We use this scenario with other disciplines, the very act of translating it to the other discipline is a really engaging way of identifying behaviours expected of their own graduates. The “cut down the last Kauri tree” can be expanded further – of course it is unlikely to be the last Kauri tree, but it might be the 1000th Kauri tree, or the 999th Kauri tree…

This leads to a discussion of commons, especially the tragedy of the commons.  Justin Kenrick has a very useful take on this. His chapter “Commons Thinking”  in the new Handbook of Sustainable Literacy.

Kenrick distinguishes two forms of thinking: a commons approach and a dominance approach.

A Commons approach which assumes that:

we live in a common life-world upon which we all depend,
any problems stem from a breakdown in relationships, and
solutions are primarily about restoring these relationships

and a dominance approach which assumes that:

one’s well-being ultimately depends on controlling the devalued other (whether other life forms, other humans, or other aspects of oneself),
problems are about the lack of such control, and
the solution involves the dominant realm (the mind, the ‘developed’ world, the adult, the expert, or humans in general) imposing control on the supposedly inferior realm.

He argues that the commons have been misrepresented as a tragedy by the dominance thinking approach – it is, he says, it is the open access regime that is the problem:

When the ‘Commons’ is referred to at all in dominant thinking, it is usually in terms of the so called ‘Tragedy of the Commons’, and this term is used to argue that left to ourselves (without the market and government to control our behaviour) we would each choose to exploit our ecological context for our own individual benefit even though this would inevitably lead to the destruction of the ecosystems (the Commons) on which we all depend.
In fact, the opposite is the case.

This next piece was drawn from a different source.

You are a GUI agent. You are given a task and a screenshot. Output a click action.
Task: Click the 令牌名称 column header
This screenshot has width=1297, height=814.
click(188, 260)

Even Garrett Hardin, the inventor of the term, later admitted that the phrase describes, not a Tragedy of ‘Commons regimes’, but a Tragedy of ‘Open Access regimes’ (Kirby at al 1995).

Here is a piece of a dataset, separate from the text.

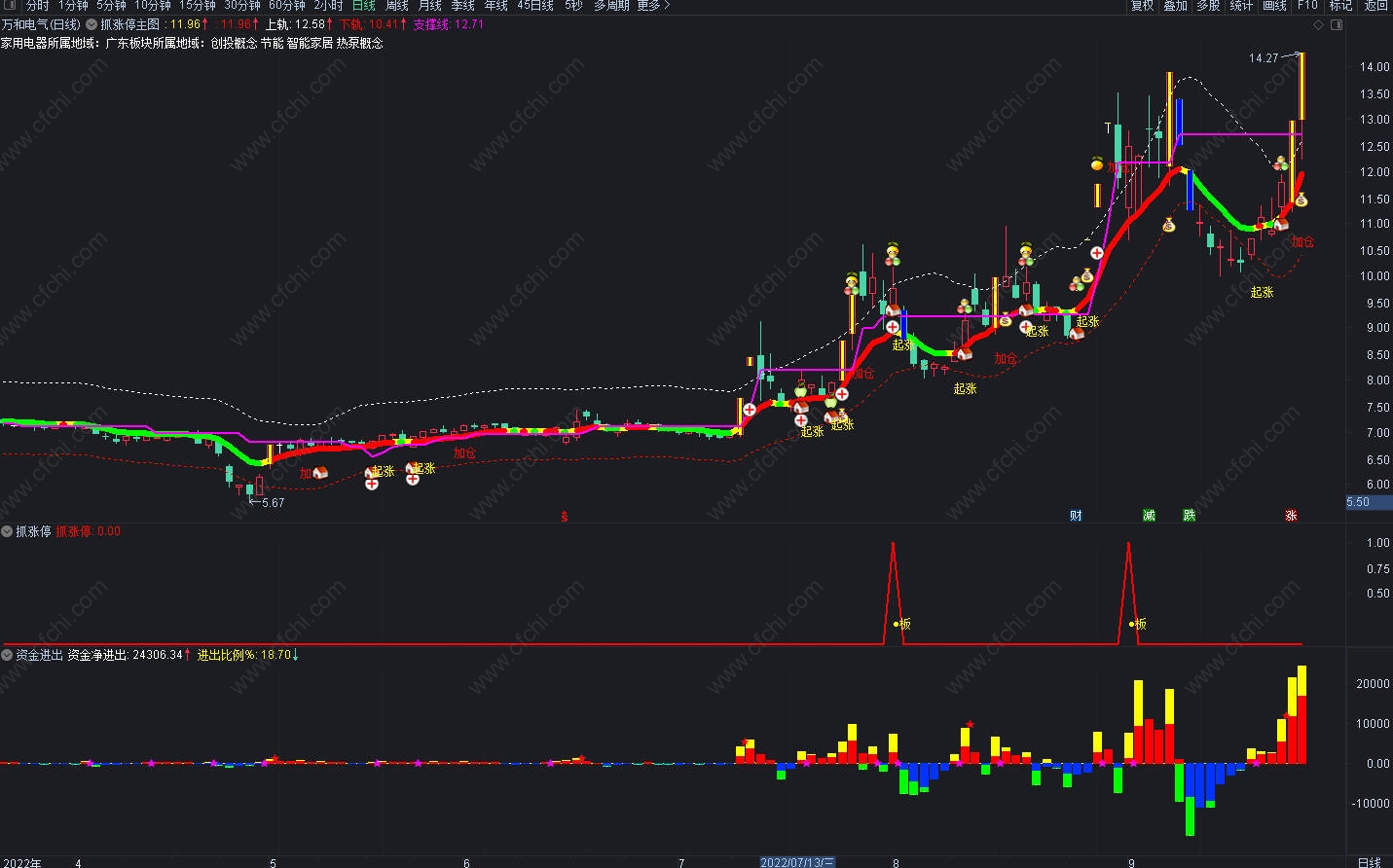
Task: Switch to the 60分钟 period tab
Action: 287,6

The irony here is that an excellent example of an ‘Open Access regime’ is that of capitalism, where the only understanding of being ‘rational’ is of acting in one’s own immediate, narrow self-interest. ‘Open access regimes’ describe situations where people are persuaded to act in a way that has no consideration for the longer term of themselves, their children or others. Commons regimes, in sharp contrast, always have unwritten or written rules about who can use what resource when and for how long, in order to ensure everyone’s well-being over the longer term (Kirby at al 1995, Kenrick 2005).

Kenrick celebrates the re-emergence of Commons systems, in land reform, in the Transition movement and other spheres as

people realise that it is more rational to base their well-being on collectively caring about those around them, than to believe they can – over the long term – improve their own lives at the expense of their neighbours. The Transition approach embodies Commons thinking and is a creative, empowering, and immediately gratifying proof that – if we come at problems from a Commons perspective – our solutions will improve life for us all, rather than deal with symptoms in ways that exacerbate the original problem.

This is predicated on the notion that my well-being depends on your well-being, and on the assumption that solving problems involves working to restore relationships of trust rather than seeking to impose solutions on others.